An employer buys a hazardous product from a supplier. The supplier provides a safety data sheet (SDS) compliant with WHMIS 2015 requirements for the product. This sale is the only one between the two companies. Four years later, the employer is still using the product in its workplace. No significant new data has come to light about the hazard presented by the product. The supplier hasn’t updated the product’s SDS in the four years since the employer bought it. And the SDS at the employer’s workplace is the same one that came with the original shipment of the product.
The supplier is required to update the SDS even if there’s no new information about the product. True or False?
The correct answer is false.
Explanation: Under “old” WHMIS (now called WHMIS 1988) suppliers were required to update MSDSs every three years—even if there was no new information about the product. In that event, the supplier would review the information on the MSDS to ensure that it was still accurate and then revise the MSDS so the date of preparation reflects the date the information was reviewed and verified. But under WHMIS 2015, SDSs must be updated only when there’s significant new data about the hazard presented by the product. Here, because no such data has come to light about the product, the supplier isn’t required to update its SDS.
If the supplier gets significant new data about the product, it must update the SDS within 90 days. True or False?

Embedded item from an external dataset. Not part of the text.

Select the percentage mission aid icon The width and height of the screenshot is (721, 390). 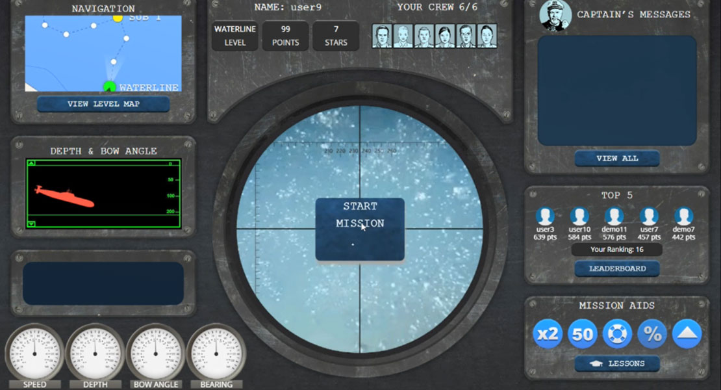point(652,333)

The correct answer is true.
Explanation: WHMIS 2015 requires suppliers to update an SDS within 90 days of “significant new data” becoming available about the product. Under Sec. 5.12(1) of the Hazardous Products Regulation, “significant new data” means new data regarding the hazard presented by a hazardous product that change:
- Its classification in a category or subcategory of a hazard class, or result in its classification in another hazard class; or
- The ways to protect against the hazard presented by the hazardous product.

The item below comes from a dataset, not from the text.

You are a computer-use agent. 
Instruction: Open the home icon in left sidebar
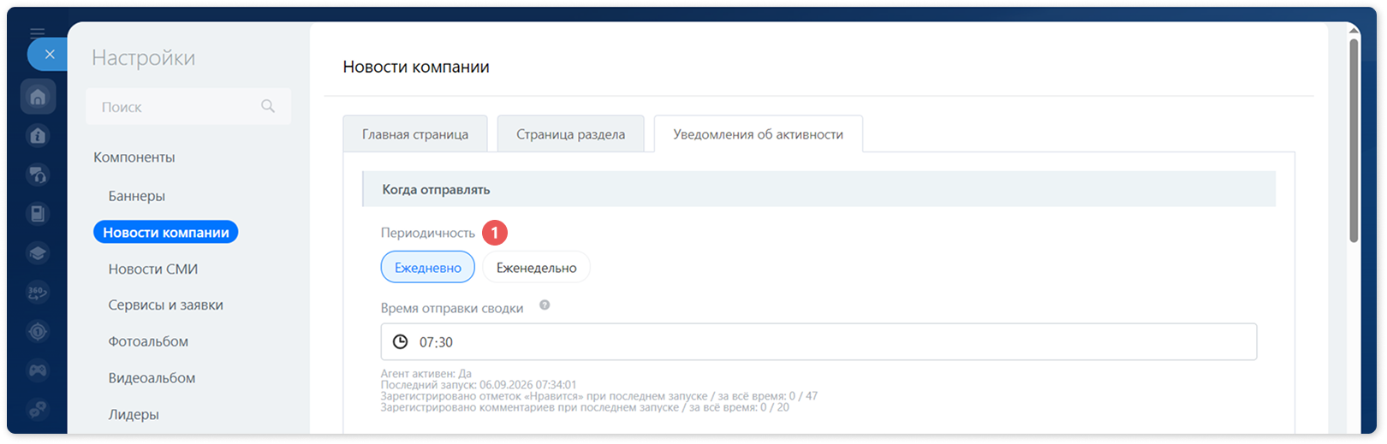[x=38, y=97]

When the hazardous product is sold during the interim 90-day period, the supplier must ensure that any purchaser of it is provided:
- A SDS that includes all information available at the time of the sale, with the exception of the significant new data; and
- The significant new data and the date on which they became available, in writing.
If the supplier does update the product’s SDS, it must send the employer the revised SDS. True or False?
The correct answer is false.
Explanation: The law requires suppliers to provide an SDS for a product to a customer at the time of sale that contains the information that’s available at the time of sale. It doesn’t require a supplier to send an updated SDS to a prior customer. But if that customer buys the same hazardous product again after the supplier updates the SDS, the supplier must then give the customer the revised SDS reflecting the updated information. In this situation, because the employer hasn’t bought the hazardous product again since the supplier revised its SDS, the supplier doesn’t have to send the employer an updated SDS.